Eran las cinco de la mañana. Enfundado en el pijama rojo de polar, contemplaba el árbol navideño que su madre había armado con esmero.
Aquel árbol que casi triplicaba sus escasos noventa y cinco centímetros, parecía querer unir la estrella que coronaba su punta con las del firmamento; de no ser por el techo que se interponía en su camino, de seguro que lo lograba. Al menos eso quería creer aquel pequeño de cinco años.
Las luces tintineaban danzando con particular elegancia, rompiendo con la tiniebla invernal que plagaba la madrugada europea, casi sin dar esperanza de un amanecer. Las bolas de cristal que su madre había comprado en una tienda de antigüedades, parecían burbujas flotando gracias al efecto de la luz en ellas.

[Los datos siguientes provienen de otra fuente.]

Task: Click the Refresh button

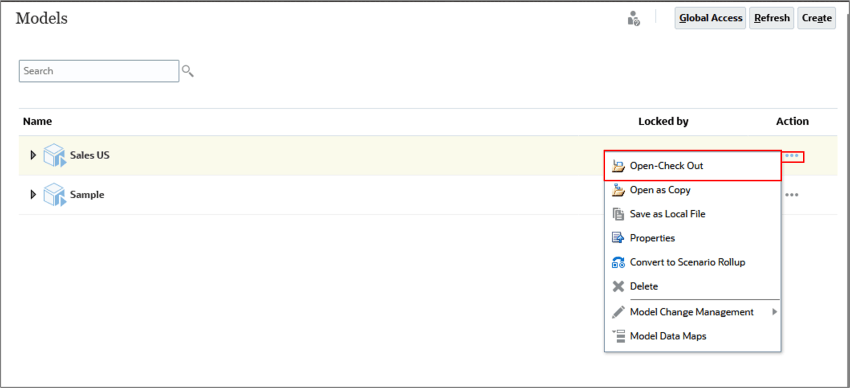Action: click(x=772, y=18)
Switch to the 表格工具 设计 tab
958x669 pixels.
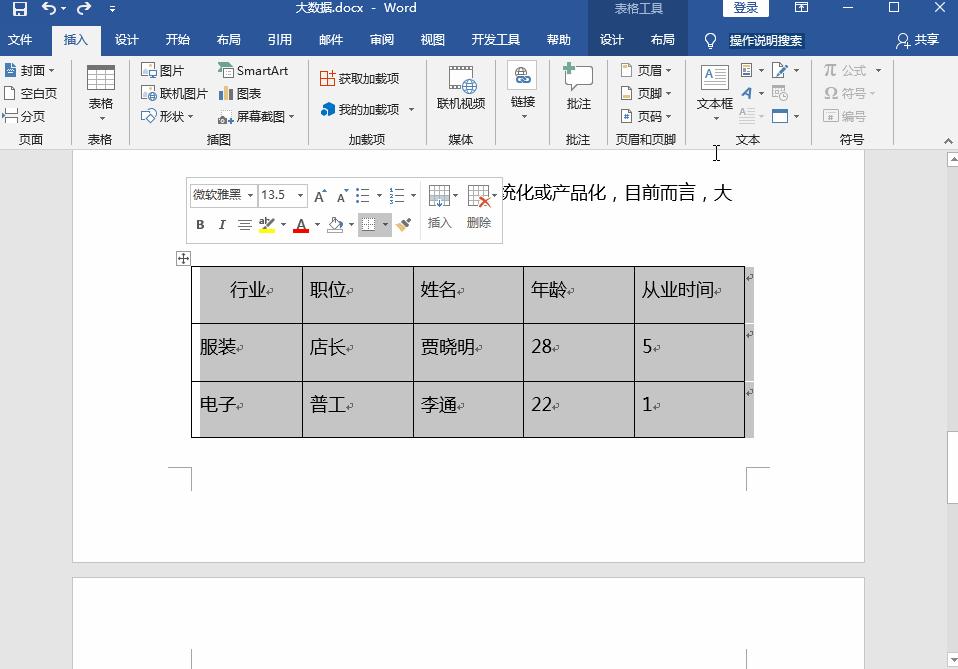pos(613,40)
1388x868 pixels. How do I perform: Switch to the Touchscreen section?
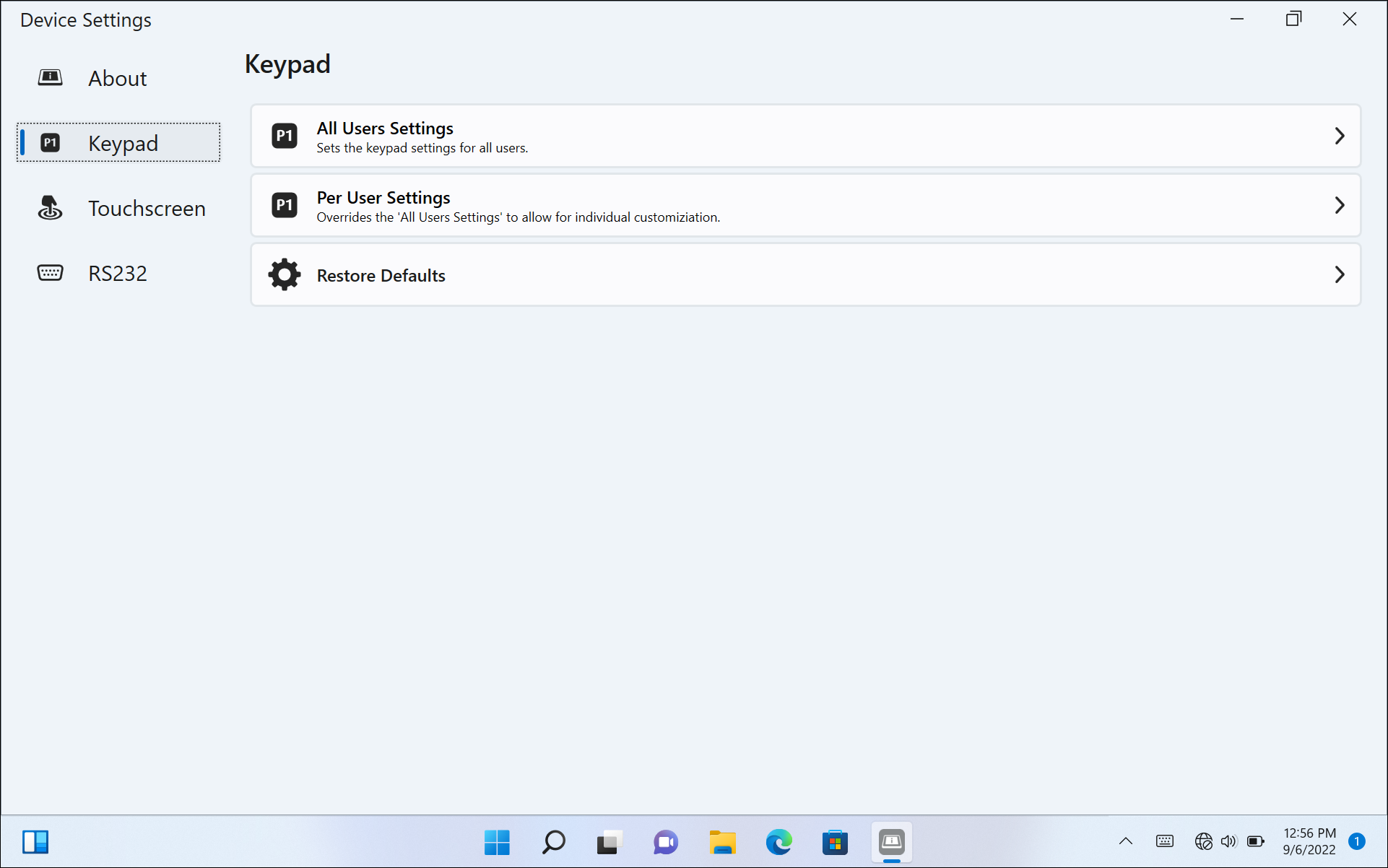(x=147, y=208)
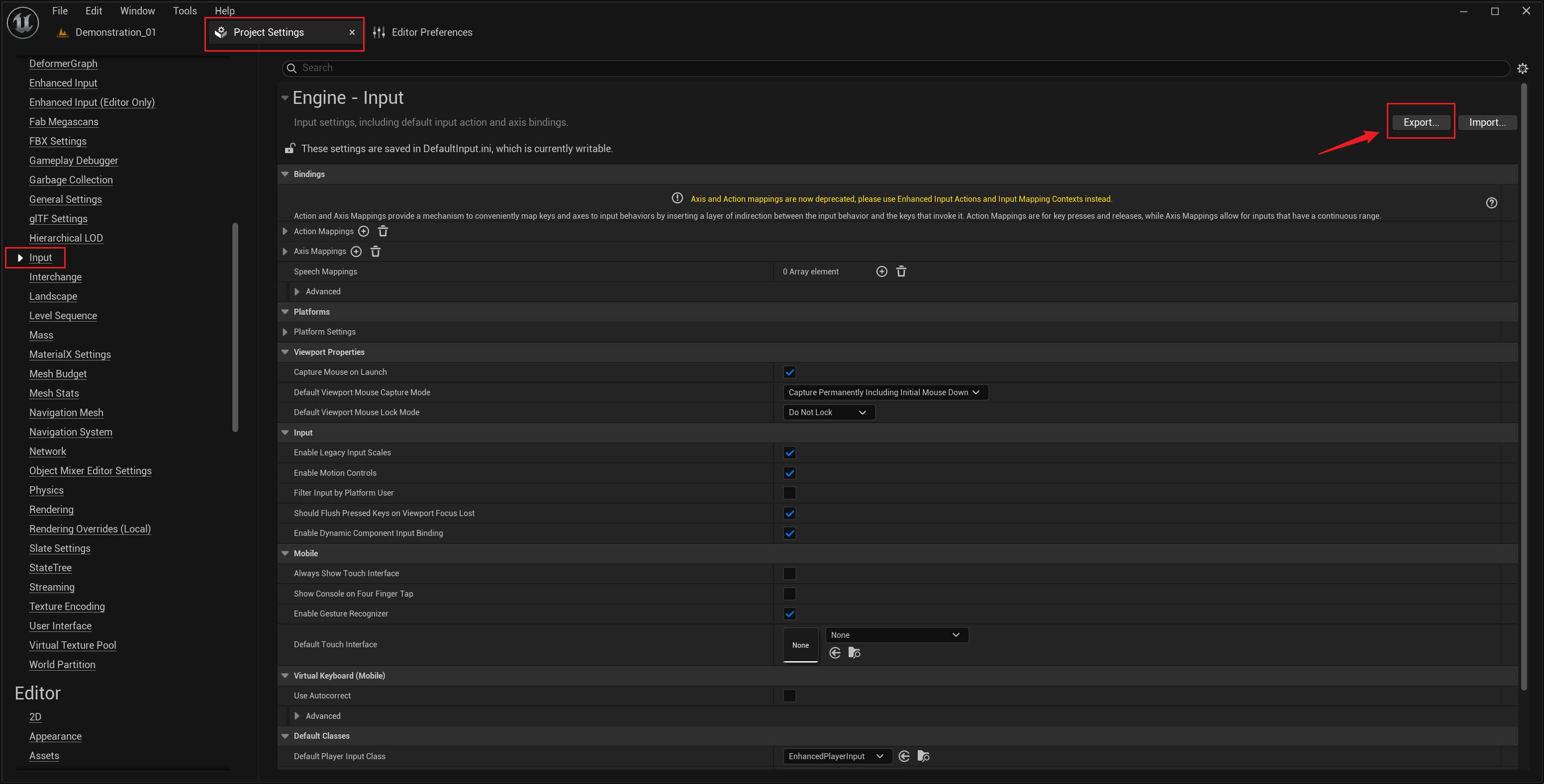Remove all Speech Mappings via trash icon
Screen dimensions: 1544x784
tap(901, 271)
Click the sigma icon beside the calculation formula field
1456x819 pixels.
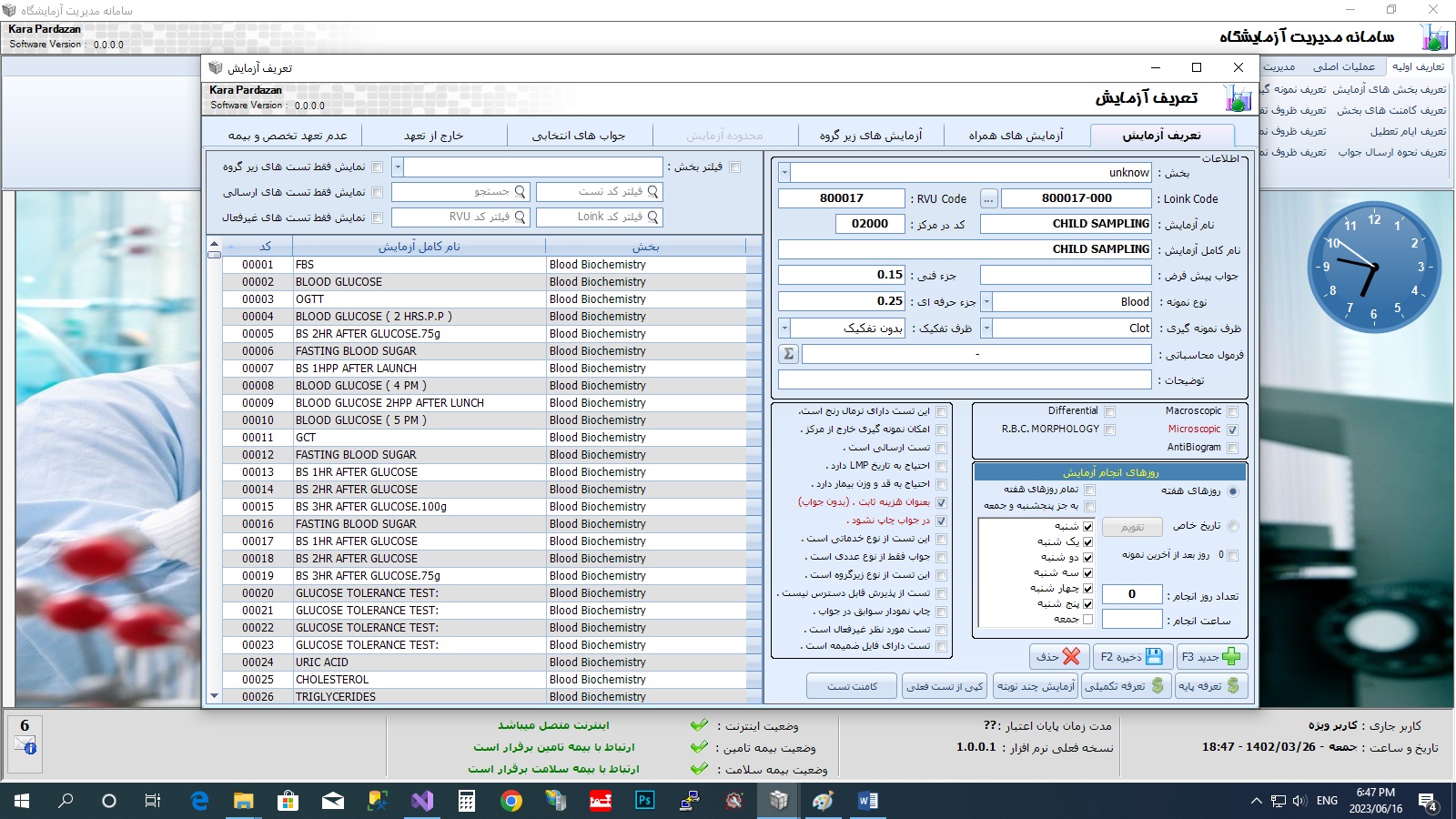[788, 354]
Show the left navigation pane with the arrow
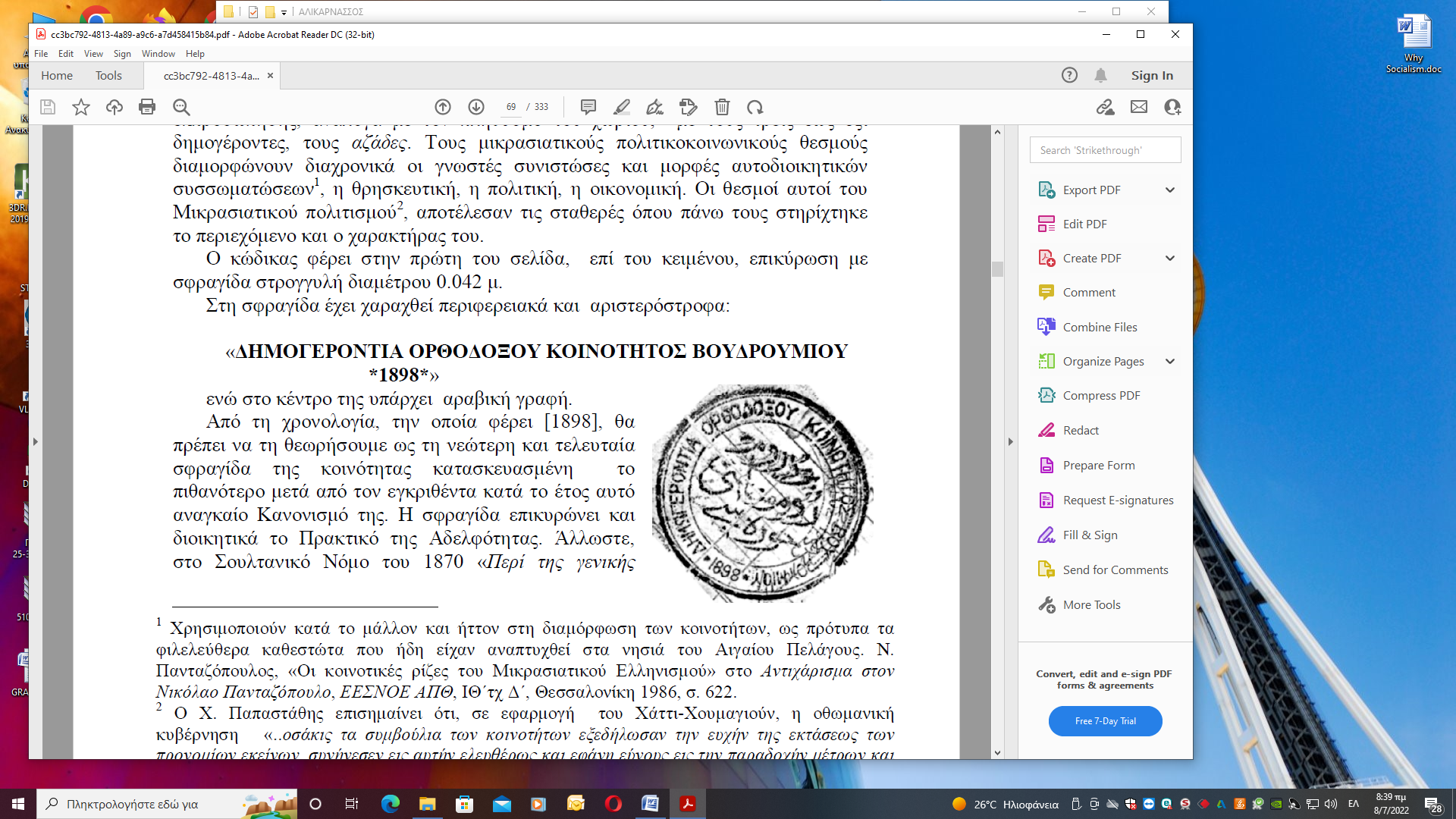1456x819 pixels. 35,441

A Miguel le gustaba levantarse temprano para contemplar aquel paisaje nostálgico que era un lujo exclusivo de ese mes del año. En enero, cuando su madre se disponía a desmontar la decoración, Miguel refunfuñaba cuestionando porqué no podían mantenerla todo el año. Conforme metía las pelotitas a la caja donde reposarían hasta un nuevo diciembre, esbozaba un nuevo argumento sobre porqué no guardarlas. El más importante: “la casa luce feliz”.
Aquella madrugada podía disfrutar del espectáculo tranquilo, con la única compañía de Osvaldo, su incondicional osito de peluche.
Cuando el reloj daba casi las seis y el pequeño se dirigía a su cama para evitar una reprimenda matutina de sus progenitores, un pequeño ruido en el árbol lo alertó.
Una de las pelotitas rodaba desde detrás del árbol hacia él, pero cuando estaba a punto de levantarla, unas manos diminutas y peludas se lo impidieron.
— ¡Es mía!— exclamó la voz que salía del pequeño peludo.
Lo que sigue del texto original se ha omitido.